ECB: I grew up in the age of Just Say No and it didn’t work. Neither did DARE. Both of those programs were geared toward trying to scare kids.

MM: Of course it didn’t work. Those are government-run programs. When the program doesn’t work, you know that within 45 days of the program starting and you change the program. But that doesn’t stop you from trying to find a program that scares people and stigmatizes them. Look at Korea. Look at Japan. There’s all kinds of cultures where it does work. But it takes thought. It’s all about culture and attitudes, so people don’t turn to drugs. There’s a whole science about why people turn to drugs or do self-destructive behaviors, and it brings us back to the family and religion discussion, or the values discussion, or the culture discussion. That’s the heart and soul of how people decide to avoid listening to the little devil on their shoulder versus the angel on their shoulder. That’s just human nature. We all struggle. All of us deal with the choices that we make.

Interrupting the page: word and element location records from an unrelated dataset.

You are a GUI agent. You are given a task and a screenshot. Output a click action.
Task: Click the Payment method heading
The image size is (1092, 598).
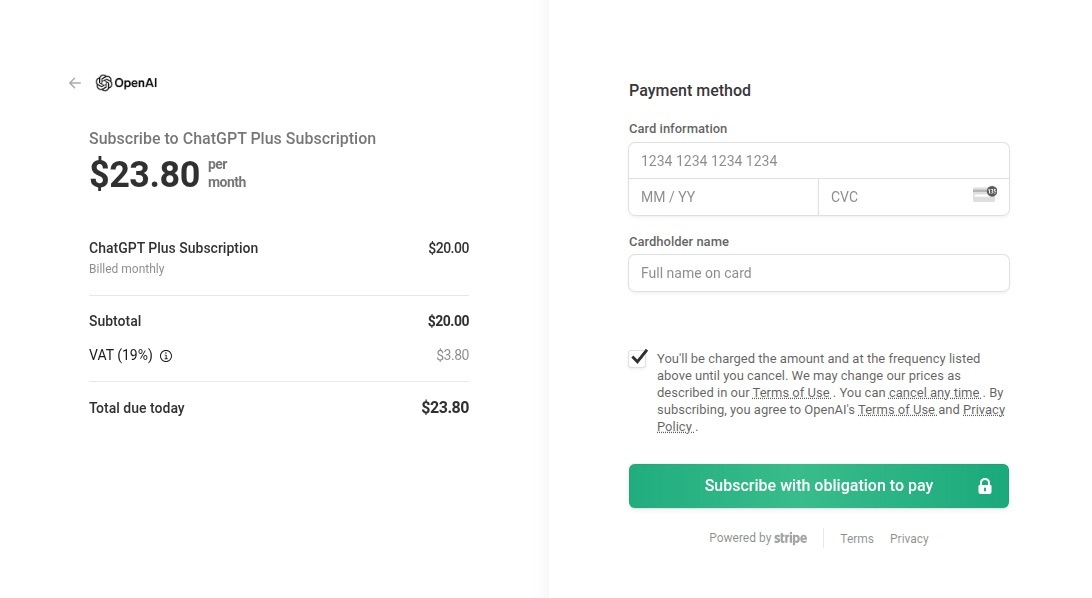tap(689, 90)
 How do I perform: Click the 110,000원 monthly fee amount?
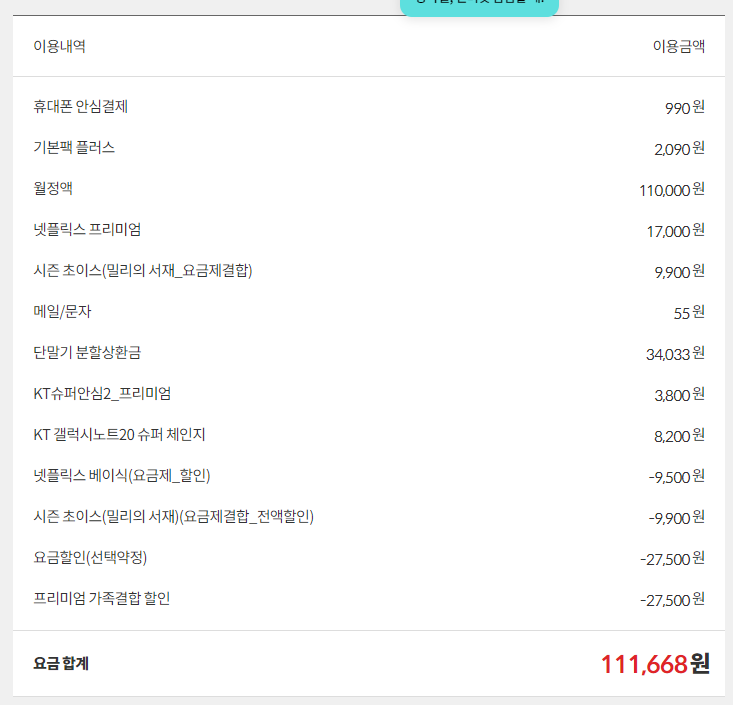pyautogui.click(x=672, y=190)
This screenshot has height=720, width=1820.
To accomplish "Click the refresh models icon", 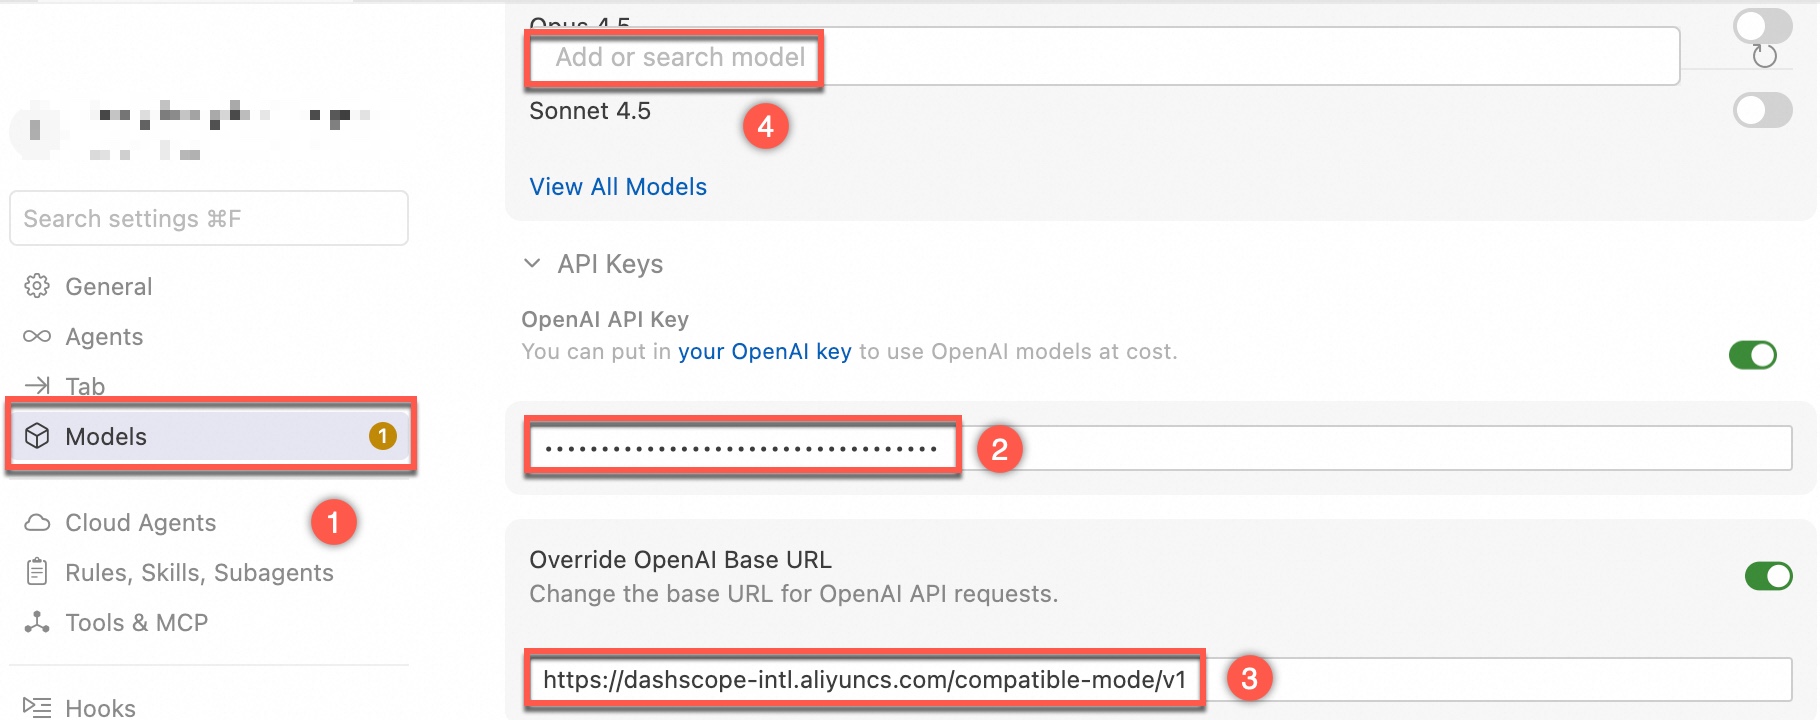I will point(1765,57).
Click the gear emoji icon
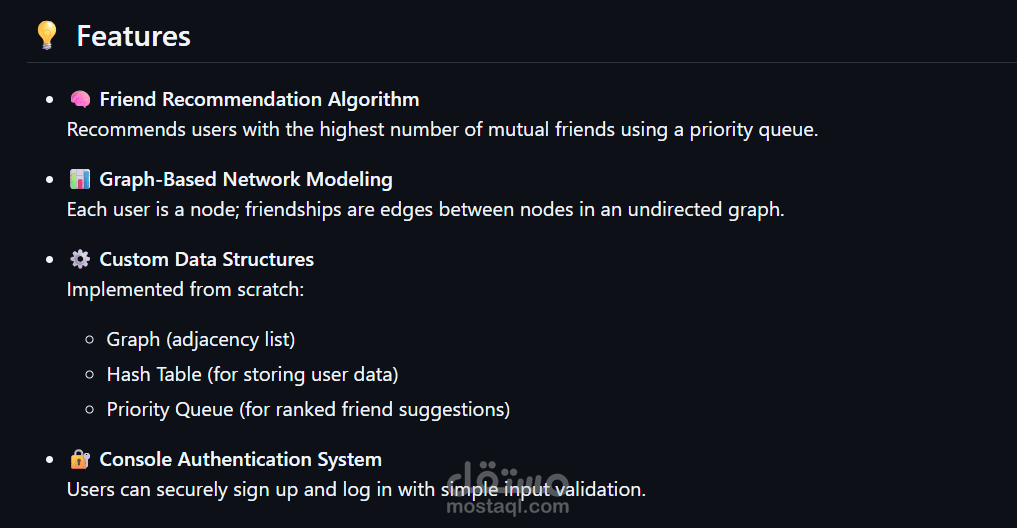 pos(80,260)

ECB: Was your mind changed by anything that you saw or heard in Vancouver?

MM: Like I said, Liz completely shocked me. She gets the problem and the gets the solution and she admits that her thing isn’t solving the problem. She’s trying to break up the system. But the practice per se of clinics–I think, no. My opinion didn’t change at all. I still think it’s a distraction from us working on the really tough issue.